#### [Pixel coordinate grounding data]
================
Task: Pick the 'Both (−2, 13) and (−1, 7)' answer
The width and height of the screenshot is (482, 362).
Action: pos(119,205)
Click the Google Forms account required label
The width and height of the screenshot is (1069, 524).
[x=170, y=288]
================
#### [Task to complete]
Please give all the lines above again, exactly as they read.

#### [Answer box]
Task: Pick the 'Both (−2, 13) and (−1, 7)' answer
The width and height of the screenshot is (482, 362).
Action: pos(119,205)
Click the Google Forms account required label
The width and height of the screenshot is (1069, 524).
[x=170, y=288]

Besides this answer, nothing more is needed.